I came across an interesting snippet of information recently. It cites a research study in the Buddha Pill. A number of people stated that they would rather self-administer a painful electric shock, than what? Care to guess?
People were terrified to sit alone with their thoughts and do nothing for 15 minutes. At first the answer surprised me as I love to be alone. Additionally, I am in a profession (psychotherapy) where people often are encouraged to find time to be with themselves and like it, and also to introspect.
However, if I dig through my recollections of people I can see why that particular study came to the conclusions it did. For example, I was doing a counselling degree and was talking to a former friend about it. I was describing a couple of assignments which required me to look into my life and pick some critical life points – important events that had occurred in my life.
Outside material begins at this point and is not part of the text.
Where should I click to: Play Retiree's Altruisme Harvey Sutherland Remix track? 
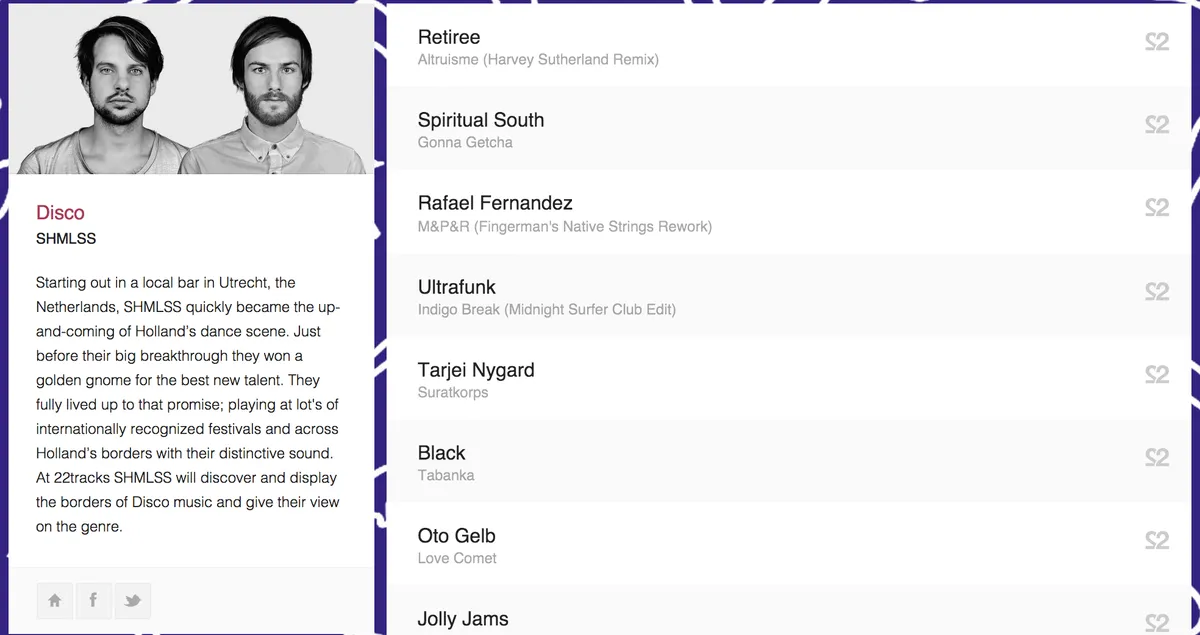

The assignments called for a considerable amount of introspection as well as potentially revealing intimate details about our personal life.
As I was describing the assignments, my former friend reacted with an aversion that could be best described as fearful. A number of times, the person stated they could not do the assignment if asked and was a little taken back that it was part of a course requirement to be introspective. But it was more the fear and how deep it seemed to run which struck me. I can definitely see this person choosing the electric shock option.
It would be nice to think that my former friend is an exception. Unfortunately, this is not so. I often see or hear of people with similar attitudes and fears. I should not have been so surprised.
If you would like to chase up the study, below are the reference details:
Farias, M. & Wikholm, C. (2015). The Buddha Pill: Can Meditation Actually Change You? Watkins Publishing.